Transformers: Revenge of the Fallen - Michael Bay shows us what he thinks of us. No need for strong characters or real human emotions. We just want robots transforming and fighting. But when we don't get that, we have to endure the uninteresting Megan Fox and the spastic "hero" Shia Lebouf. Also, the humor in this film made me feel like I was watching bad hacky open mic comedy. I want more than just effects. I want good storytelling.

STOPPING THE GREEN LIGHT

If there's one guy in my life I would like to meet, it would be the genius who has greenlit the movies over the last year or so. On paper, these ideas are absolutely, positively, undoubtedly, (and a host of other adverbs) the dumbest ideas in pop culture entertainment. Perhaps, when the movie comes out, we will be viewing the next Godfather, or at least, the next Batman Forever (a bottom of the barrel movie that at least gives you a few smiles). But for now, they seem like cruel jokes about to be unleashed upon an unsuspecting populace.

Monopoly - I have been discussing this movie quite frequently in my comedy sets. The main problem is that this movie is being produced, and possibly, directed by Ridley Scott. Now, this isn't some up and coming hotshot director named Ridley Scott. No, I'm referring to the director of Blade Runner, Gladiator, Thelma and Louise, Alien, etc. This man has a resume that screams "Don't make a live action adaptation of the board game Monopoly." But alas, Ridley has chosen not to listen to his old pal, his resume. So, the question is: How do you make such a film? The only solution to stay true to the game itself is have a movie that is over 8 hours long and doesn't necessarily end, just has the actors getting bored and deciding to quit.

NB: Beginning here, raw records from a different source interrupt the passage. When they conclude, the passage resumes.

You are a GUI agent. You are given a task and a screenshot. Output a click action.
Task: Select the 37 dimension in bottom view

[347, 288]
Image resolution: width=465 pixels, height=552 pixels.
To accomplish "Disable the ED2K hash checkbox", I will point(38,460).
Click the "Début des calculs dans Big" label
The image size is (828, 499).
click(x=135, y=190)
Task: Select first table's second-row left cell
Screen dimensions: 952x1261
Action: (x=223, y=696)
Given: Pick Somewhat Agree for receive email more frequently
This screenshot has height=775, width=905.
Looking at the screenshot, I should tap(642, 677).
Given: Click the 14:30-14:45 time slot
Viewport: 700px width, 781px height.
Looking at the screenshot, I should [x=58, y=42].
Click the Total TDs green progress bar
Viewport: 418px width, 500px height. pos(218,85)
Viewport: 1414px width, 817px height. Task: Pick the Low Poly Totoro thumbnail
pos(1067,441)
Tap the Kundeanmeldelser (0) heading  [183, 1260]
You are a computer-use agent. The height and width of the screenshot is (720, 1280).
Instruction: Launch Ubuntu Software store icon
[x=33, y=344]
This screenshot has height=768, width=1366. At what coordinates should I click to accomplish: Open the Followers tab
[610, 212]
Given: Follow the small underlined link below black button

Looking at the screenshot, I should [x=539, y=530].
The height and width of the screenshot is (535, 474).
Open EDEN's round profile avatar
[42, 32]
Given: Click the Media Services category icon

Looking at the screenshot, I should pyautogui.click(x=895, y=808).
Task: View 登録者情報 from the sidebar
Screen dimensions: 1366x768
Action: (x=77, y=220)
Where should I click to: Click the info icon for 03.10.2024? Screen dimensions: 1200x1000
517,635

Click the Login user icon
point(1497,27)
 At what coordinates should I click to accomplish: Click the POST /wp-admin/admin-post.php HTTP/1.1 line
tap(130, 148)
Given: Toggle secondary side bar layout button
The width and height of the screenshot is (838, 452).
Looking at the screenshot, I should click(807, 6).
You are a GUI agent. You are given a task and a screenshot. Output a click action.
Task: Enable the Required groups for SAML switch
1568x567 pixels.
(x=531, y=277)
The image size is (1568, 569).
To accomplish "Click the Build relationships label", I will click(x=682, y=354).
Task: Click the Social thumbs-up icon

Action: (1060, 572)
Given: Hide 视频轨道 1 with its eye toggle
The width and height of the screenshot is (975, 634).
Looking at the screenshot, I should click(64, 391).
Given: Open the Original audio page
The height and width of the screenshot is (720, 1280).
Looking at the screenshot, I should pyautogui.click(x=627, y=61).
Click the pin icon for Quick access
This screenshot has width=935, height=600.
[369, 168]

And, of course, we need the gritty Ridley Scott style prison sequence:

Inmate 1: What are you in for?

Inmate 2: Rape, murder. What about you?

Inmate 1: They busted me for rolling doubles three times in a row. It's all bullshit, though, it's because I'm a thimble. My lawyer says I can get out for fifty bucks, but fuck that. Rolling doubles got me in here, rolling doubles gonna bust me out.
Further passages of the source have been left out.